What openchildsafety.com collects, which is very little.

openchildsafety.com is a static documentation site with a member area for the coalition. The public pages set no advertising or cross-site tracking cookies and build no marketing profiles. Our servers keep ordinary request logs (IP address, user agent, and timestamp) for security, abuse prevention, and operations; we retain them only as long as those purposes require, and we do not sell or rent them.

The member area at /review is for coalition participants. Sign-in is handled by our authentication provider, which stores only what is needed to authenticate an account, such as an email address and a session. We use that information to give a member access to coalition working documents, and for nothing else.

If we add analytics to understand which pages are useful, those measurements stay aggregate and privacy-respecting: they are not tied to an advertising identity and are not shared for advertising. Any change to what this site collects will appear here before it takes effect.

§ 2

The standard carries no identity

Privacy is the design goal of OCSS, not a footnote to it.

OCSS exists so a parental-safety signal can be enforced everywhere a child goes online without that signal becoming a tracking identifier. Three properties of the Trust Framework make that concrete.

A signal carries an age band, such as "13–17", and never a birthdate or an identity. The household identifier is a domain-separated hash (family_hash), derived per receiver, so the same household resolves to a different opaque token at every intermediary and no two intermediaries can join their logs to re-identify a minor. The record itself is JWE-sealed to the receiver's key, so a routing intermediary forwards bytes it cannot read.

The parts of the system that move the most data therefore see the least about any child.

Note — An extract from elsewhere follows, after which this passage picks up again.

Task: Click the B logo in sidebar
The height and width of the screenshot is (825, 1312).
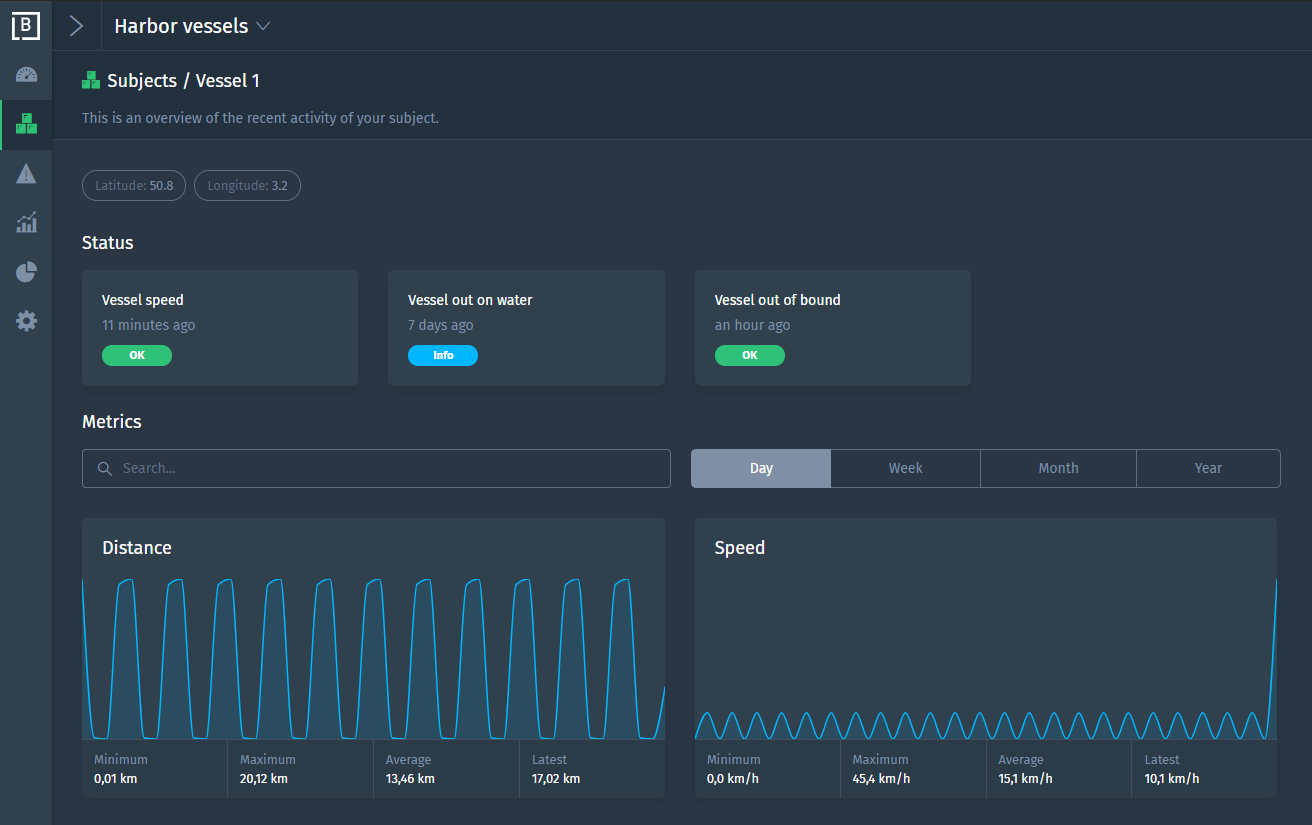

The full design and its threat model are public in the standard and the Trust List.

§ 3

Questions and requests

One address for anything privacy-related.

For a data request, a question about this statement, or a concern about how the site or the standard handles information, write to [email protected]. The full specification text and threat model are open for review, so a claim made here can be checked against the standard rather than taken on trust.